[Records from a data collection]
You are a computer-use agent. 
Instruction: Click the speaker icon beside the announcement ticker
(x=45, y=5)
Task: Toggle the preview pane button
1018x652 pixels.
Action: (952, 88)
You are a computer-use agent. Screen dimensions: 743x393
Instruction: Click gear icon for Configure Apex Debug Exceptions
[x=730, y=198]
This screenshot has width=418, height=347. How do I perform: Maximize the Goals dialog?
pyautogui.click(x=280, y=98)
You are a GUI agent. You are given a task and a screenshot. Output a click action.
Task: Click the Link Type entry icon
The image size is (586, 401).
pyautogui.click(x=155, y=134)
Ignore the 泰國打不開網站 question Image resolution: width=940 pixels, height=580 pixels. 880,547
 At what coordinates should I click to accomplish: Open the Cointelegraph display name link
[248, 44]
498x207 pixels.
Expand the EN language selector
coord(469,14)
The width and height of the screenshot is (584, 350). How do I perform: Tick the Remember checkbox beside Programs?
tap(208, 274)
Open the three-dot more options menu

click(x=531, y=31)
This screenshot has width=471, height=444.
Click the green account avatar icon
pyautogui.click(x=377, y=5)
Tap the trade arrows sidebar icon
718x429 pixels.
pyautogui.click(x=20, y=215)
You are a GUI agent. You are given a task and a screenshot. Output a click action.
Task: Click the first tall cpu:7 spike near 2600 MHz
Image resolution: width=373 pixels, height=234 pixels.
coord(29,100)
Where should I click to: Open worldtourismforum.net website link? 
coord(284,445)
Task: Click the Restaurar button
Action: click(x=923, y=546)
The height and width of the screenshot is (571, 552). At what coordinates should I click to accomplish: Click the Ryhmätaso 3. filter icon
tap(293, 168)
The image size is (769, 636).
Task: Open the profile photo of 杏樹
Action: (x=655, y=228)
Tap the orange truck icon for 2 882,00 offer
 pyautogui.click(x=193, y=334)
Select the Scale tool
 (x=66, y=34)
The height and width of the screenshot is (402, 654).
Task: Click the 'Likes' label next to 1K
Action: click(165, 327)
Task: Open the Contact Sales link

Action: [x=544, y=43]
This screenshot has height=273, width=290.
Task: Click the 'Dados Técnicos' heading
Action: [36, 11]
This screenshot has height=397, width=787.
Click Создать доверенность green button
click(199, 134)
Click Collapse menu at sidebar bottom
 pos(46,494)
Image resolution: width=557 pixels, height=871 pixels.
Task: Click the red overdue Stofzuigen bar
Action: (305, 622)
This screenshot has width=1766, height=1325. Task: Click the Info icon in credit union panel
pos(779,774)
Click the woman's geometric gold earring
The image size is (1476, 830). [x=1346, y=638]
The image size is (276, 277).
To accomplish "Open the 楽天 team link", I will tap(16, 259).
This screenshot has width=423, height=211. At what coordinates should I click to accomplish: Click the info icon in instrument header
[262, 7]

**What the task asks**
If a line in the data above holds the word "computer", count it, and give only the final number.

**Answer to the problem**
2